- **DIRECTIONS**
The response must be a precise copy of the records that follow.

- **STORED DATA**

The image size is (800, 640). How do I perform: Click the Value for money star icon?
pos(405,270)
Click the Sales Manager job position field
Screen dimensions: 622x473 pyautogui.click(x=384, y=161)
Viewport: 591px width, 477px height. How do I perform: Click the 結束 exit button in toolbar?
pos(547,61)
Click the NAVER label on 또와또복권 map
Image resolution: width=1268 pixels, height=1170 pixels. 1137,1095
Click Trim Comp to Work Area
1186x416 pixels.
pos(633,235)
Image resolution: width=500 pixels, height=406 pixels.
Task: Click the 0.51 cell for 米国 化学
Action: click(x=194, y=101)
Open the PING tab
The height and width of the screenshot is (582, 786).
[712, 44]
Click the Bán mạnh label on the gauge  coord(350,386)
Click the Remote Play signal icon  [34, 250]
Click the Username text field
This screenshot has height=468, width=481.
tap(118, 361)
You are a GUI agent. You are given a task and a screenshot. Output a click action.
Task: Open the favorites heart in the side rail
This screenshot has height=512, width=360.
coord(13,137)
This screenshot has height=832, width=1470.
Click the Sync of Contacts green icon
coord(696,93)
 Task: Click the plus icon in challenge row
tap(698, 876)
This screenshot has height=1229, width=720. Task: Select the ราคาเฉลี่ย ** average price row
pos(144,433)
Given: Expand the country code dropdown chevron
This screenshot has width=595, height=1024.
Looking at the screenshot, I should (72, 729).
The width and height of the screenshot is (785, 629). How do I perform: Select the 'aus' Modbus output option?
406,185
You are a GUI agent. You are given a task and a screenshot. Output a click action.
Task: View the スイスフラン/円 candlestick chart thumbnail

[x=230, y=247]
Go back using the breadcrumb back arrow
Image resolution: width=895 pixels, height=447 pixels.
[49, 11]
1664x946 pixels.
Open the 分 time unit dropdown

- **COMPLETED TASK**
The image size is (800, 640). How do I perform: Click the Value for money star icon?
pos(405,270)
Click the Sales Manager job position field
Screen dimensions: 622x473 pyautogui.click(x=384, y=161)
Viewport: 591px width, 477px height. How do I perform: Click the 結束 exit button in toolbar?
pos(547,61)
Click the NAVER label on 또와또복권 map
Image resolution: width=1268 pixels, height=1170 pixels. 1137,1095
Click Trim Comp to Work Area
1186x416 pixels.
pos(633,235)
Image resolution: width=500 pixels, height=406 pixels.
Task: Click the 0.51 cell for 米国 化学
Action: click(x=194, y=101)
Open the PING tab
The height and width of the screenshot is (582, 786).
[712, 44]
Click the Bán mạnh label on the gauge  coord(350,386)
Click the Remote Play signal icon  [34, 250]
Click the Username text field
This screenshot has height=468, width=481.
tap(118, 361)
You are a GUI agent. You are given a task and a screenshot. Output a click action.
Task: Open the favorites heart in the side rail
This screenshot has height=512, width=360.
coord(13,137)
This screenshot has height=832, width=1470.
Click the Sync of Contacts green icon
coord(696,93)
 Task: Click the plus icon in challenge row
tap(698, 876)
This screenshot has height=1229, width=720. Task: Select the ราคาเฉลี่ย ** average price row
pos(144,433)
Given: Expand the country code dropdown chevron
This screenshot has width=595, height=1024.
Looking at the screenshot, I should (72, 729).
The width and height of the screenshot is (785, 629). How do I perform: Select the 'aus' Modbus output option?
406,185
You are a GUI agent. You are given a task and a screenshot. Output a click action.
Task: View the スイスフラン/円 candlestick chart thumbnail

[x=230, y=247]
Go back using the breadcrumb back arrow
Image resolution: width=895 pixels, height=447 pixels.
[49, 11]
1664x946 pixels.
Open the 分 time unit dropdown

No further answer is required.